DOCUMENT SEGMENT:
An introduction to the broad field of synthetic biology and its applications
Engineering of biology, or synthetic biology, is a newly emerging field combining the principles of engineering and the complexity of biological systems. The aim of a biological engineer is to create or add a novel biological function to a biological system, leading to the design of biological systems in a systematic way.
The definition above is just one of many definitions attributed to the field. This is mainly due to its interdisciplinary property which brings together biologists, physicists, chemists and mathematicians who work alongside each other to produce a viable biological system. Another reason for the abundance of definitions is the thousands of successful applications it has in different areas of science.
Synthetic biology revolves around the central dogma of biology: the process by which DNA becomes protein. In this case, the DNA is thought of as a coding puzzle where Adenosine (A), Cytosine (C), Guanine (G) and Tyrosine (T) carry the instructions and scientists try to create different combinations in a meaningful way, in order to produce a new biological function.
Genetic Engineering is an old concept that dates back a millennium. Not that they knew they were using genetic engineering concepts back then, when selectively breeding different biological entities with desirable features. Humans have long since bred plants to select features like sweet tastes or larger fruit (I am sure our ancestors’ fruits didn’t taste the same as ours do now).

DATA EXCERPTS:
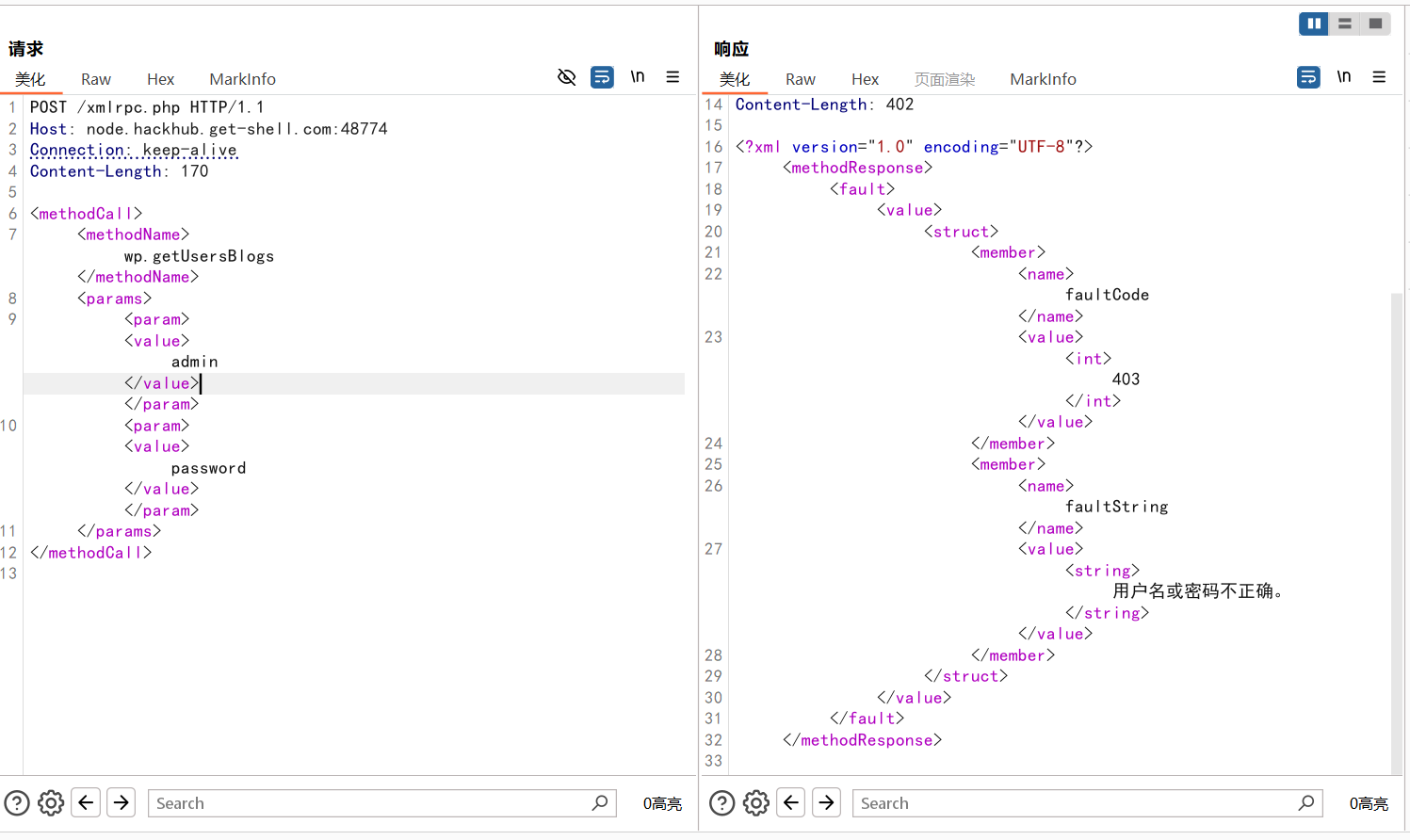This screenshot has height=840, width=1410.
Task: Toggle word wrap icon in response panel
Action: (1308, 77)
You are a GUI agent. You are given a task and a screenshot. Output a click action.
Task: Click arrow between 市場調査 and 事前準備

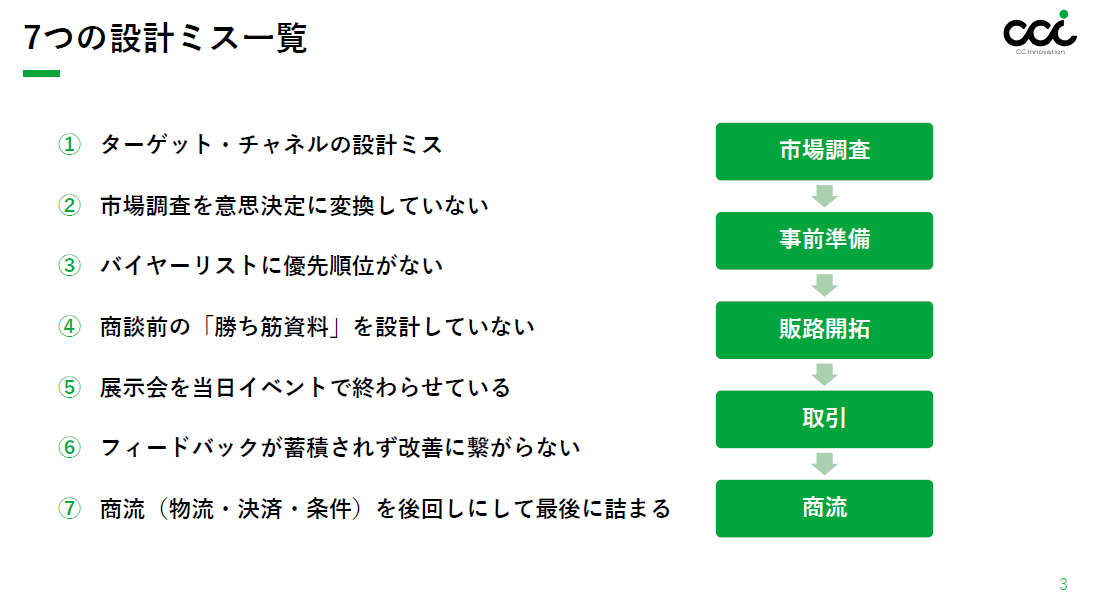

REQUIREMENT A:
Answer these about the synthetic biology text:
(i) Which four kinds of scientists does the field bring together?
(ii) What process does synthetic biology revolve around?
(iii) What features have humans bred plants to select?
REQUIREMENT B:
In the synthetic biology text, please rewrite the part from "The definition above" to "areas of science.", substituting "multidisciplinary" for "interdisciplinary".

WORKED SOLUTION A:
(i) Biologists, physicists, chemists and mathematicians.
(ii) The central dogma of biology: the process by which DNA becomes protein.
(iii) Sweet tastes or larger fruit.

WORKED SOLUTION B:
The definition above is just one of many definitions attributed to the field. This is mainly due to its multidisciplinary property which brings together biologists, physicists, chemists and mathematicians who work alongside each other to produce a viable biological system. Another reason for the abundance of definitions is the thousands of successful applications it has in different areas of science.